> [Things to do]
1 - Answer these from the piece on employment branding and recruiting below:
(a) What kind of organization is less likely to need content to build its employment brand?
(b) How much are organizations spending per year on their employment brand?
(c) Which skill does the piece say might be the most forgotten in all of Talent Acquisition?
2 - Translate this sentence from the piece on employment branding below into Spanish: "Many organizations build their brand without content."
3 - Carry on the piece on employment branding and recruiting below, picking up after its final sentence.

> [Page excerpt]

╔══

Content in employment branding is important if you’re doing content recruitment marketing. Again, you don’t have to do this to do employment branding. Many organizations build their brand without content. If you have a great consumer brand, you are less likely to need content to build your employment brand.

I’m not against producing great content to build your brand, believe me! It can be super helpful, especially if you don’t have a larger consumer brand behind you.

The point is you can be awesome in recruiting and never produce a single piece of content. I see so many TA shops missing this right now. The question is why? Why are TA shops believing that the only way to recruit is to build content and build an audience?

Employer Branding is a huge business right now! Organizations are spending millions of dollars per year to build, maintain and grow their employment brand. For huge organizations, or organizations in highly competitive environments, this is very important. For many organizations, this is a complete waste of time and resources!

The noise in the employment branding space is so loud right now, most organizations are not going to be heard. In that case, why are you spending the resources? You’re doing this because it’s easier than picking up a phone and calling a candidate! That’s recruiting.

Recruiting are the activities you do to hire people for the jobs you have open. Included in those activities are not only candidate attraction but candidate interaction. Candidate interaction, the function of a recruiter interacting with a candidate, might be the most forgotten skill in all of Talent Acquisition.

The skill of interacting with a live person is lost on most talent acquisition shops. Sure you can connect with candidates via email, messaging, text, twitter, Snapchat, etc. Eventually, though, someone has to speak to a live person. Someone has to close this person on coming to work for you. We, the talent acquisition industry, continue to spend less and less time on this side of our business, and it’s showing.

╚══

Interface element records:
╔══

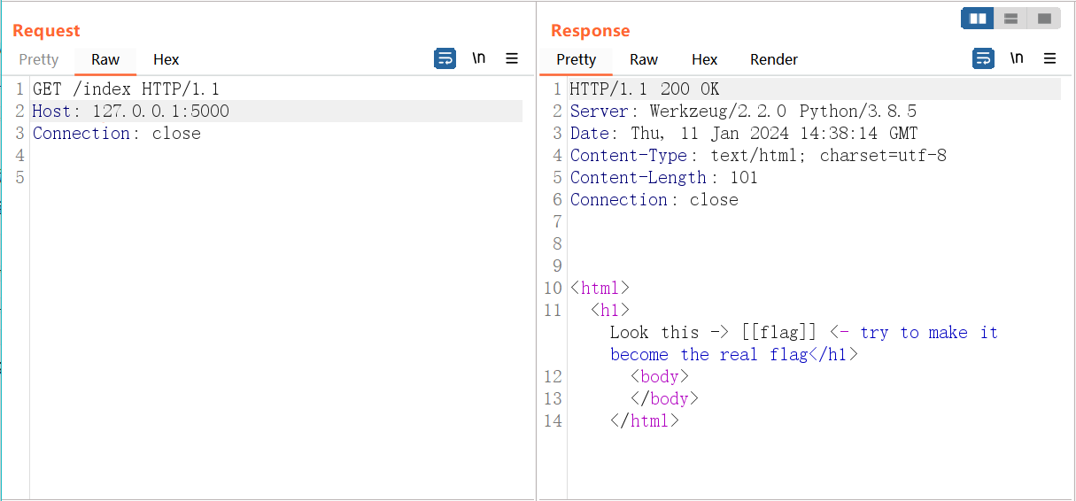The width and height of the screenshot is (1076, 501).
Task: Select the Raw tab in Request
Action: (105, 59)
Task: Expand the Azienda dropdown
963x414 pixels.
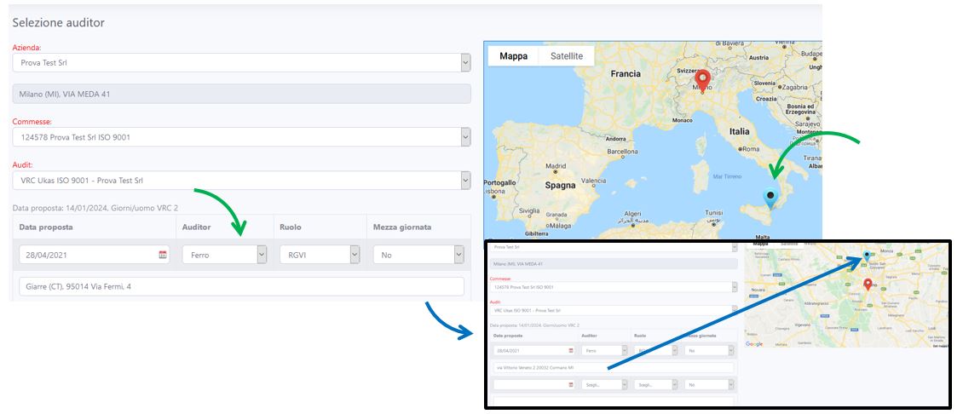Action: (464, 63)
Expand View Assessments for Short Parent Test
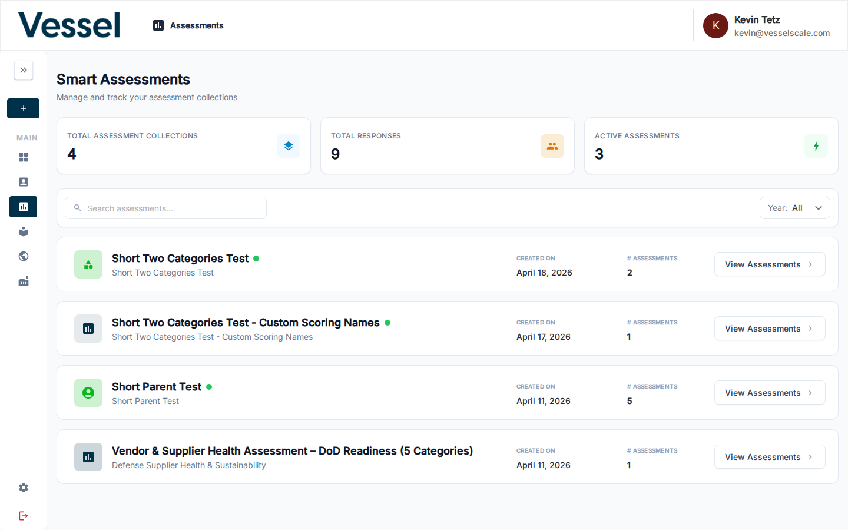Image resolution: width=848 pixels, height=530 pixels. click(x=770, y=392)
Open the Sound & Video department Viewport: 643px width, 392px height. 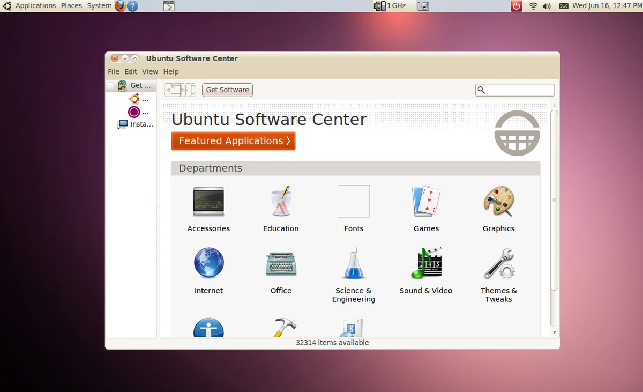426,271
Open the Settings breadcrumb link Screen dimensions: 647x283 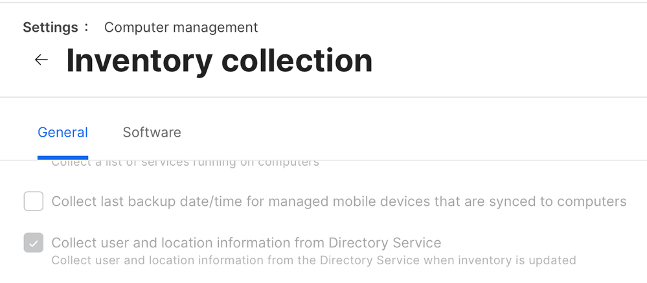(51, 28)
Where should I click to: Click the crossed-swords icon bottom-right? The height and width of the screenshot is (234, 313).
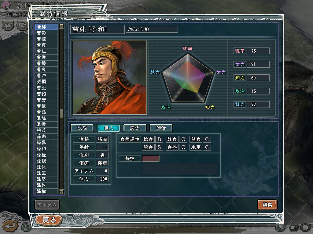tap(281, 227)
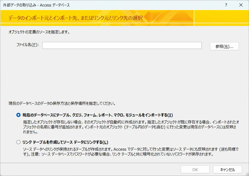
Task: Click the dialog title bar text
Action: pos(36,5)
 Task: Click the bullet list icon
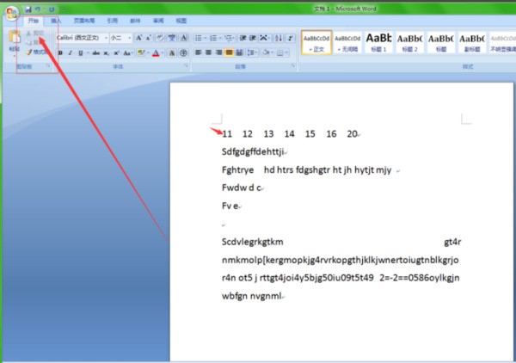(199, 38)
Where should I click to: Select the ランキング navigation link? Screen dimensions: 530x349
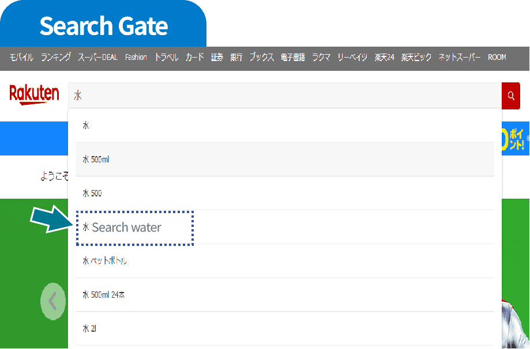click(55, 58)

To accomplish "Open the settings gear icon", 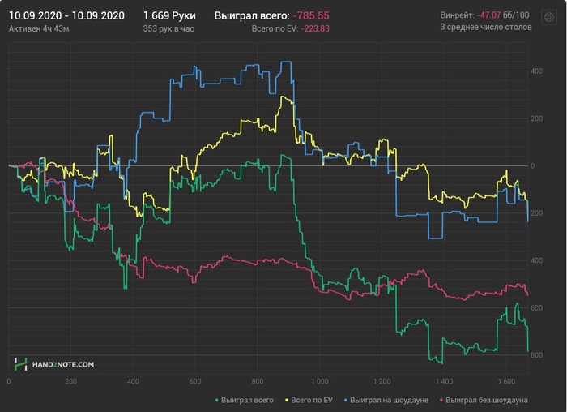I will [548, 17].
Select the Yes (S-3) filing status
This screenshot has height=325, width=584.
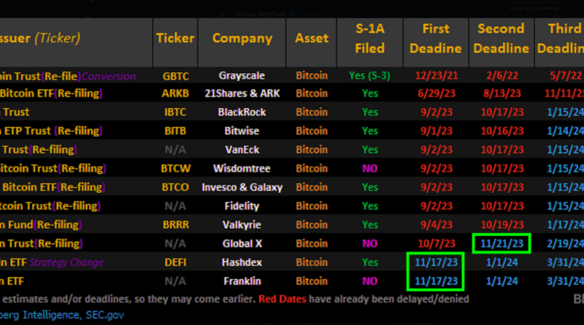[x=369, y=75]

╚══

> [Task results]
1 -
(a) An organization with a great consumer brand.
(b) Millions of dollars per year.
(c) Candidate interaction, meaning a recruiter interacting with a candidate.

2 - Muchas organizaciones construyen su marca sin contenido.

3 -
Great recruiting organizations are activity focused and activity driven. Sales funnel. Candidates come in the top, and hires come out the bottom. It’s not difficult. It’s not art. It’s a process. It’s metrics. Teach your recruiters to be able to engage live people on the front side, and you will see a great return on that investment in more hires. No content needed.

 

 

Candidates Actually Want Human Interaction!

TA Leaders and Executives, this is the dirty little secret that your Recruiters and the Talent Acquisition Technology industry does not want you to know!  Candidates actually prefer to have human interaction when searching and applying for a job. From a study done by ASA:

“Three of the top five ways job seekers land a job are “high touch,” according to the survey findings. Word of mouth is the most popular means (43%)—followed by job board websites and employer websites (both at 30%). Contacts or acquaintances with prospective employers (30%) and staffing and recruiting companies (25%) also rank high as resources that led to job offers.

Three in four (77%) actually prefer human interaction when searching for a job, according to the ASA Workforce Monitor.

Recruiters and TA Tech are in bed together to pull the wool over your eyes!  TA Tech wants to sell you automation! Recruiters don’t want to pick up the phone! Put those two groups together and it’s one big circle jerk about to use only technology solutions to recruit and never pick up another phone as long they live!

Seriously! 3 out 4 candidates prefer to have a human contact them and tell them about the job you have open. I bet if you sent out an informal survey to your recruiting team, right now – today, the response from your recruiters would be that they believe only 25% or less actually would prefer a call!

That’s a huge disconnect, and should be very telling about the talent on your team!

So, how do you get your recruiters back on the phone?

1. Measure the amount of outgoing calls by person and post it publicly for all to see. You don’t even have to say one thing about it, the calls will automatically increase! True recruiters hate being on the bottom of any scoreboard!

2. Have fun with it! Run contest and provide incentives for more outgoing calls by your recruiters. For recruiters who grew up in a world where they thought they could just email and message their way to success, the phone is scary! Some will need a kind push!

3. Group call parties. Take one hour of the day and plan for every single recruiter to be on the phones at the same time. Make sure they prepare by sourcing ahead of time and have a number of candidates to reach out to. They should have at least 25-40 to call. Most calls will go to voicemail, if they’re lucky they’ll actually talk to a few people. It will be the fastest hour of their day or week! When everyone is doing this at the same time, you get great energy from the group and it seems less scary!

An average recruiter with 25 openings on their desk should be talking live to around 75-100 people each week on the phone. What I find when I first go into a new shop and measure this, the real number is more like 15-25!  It’s shockingly low! How are you going to fill 25 openings by talking to 25 people per week!? You won’t. That’s why your TA shop is failing.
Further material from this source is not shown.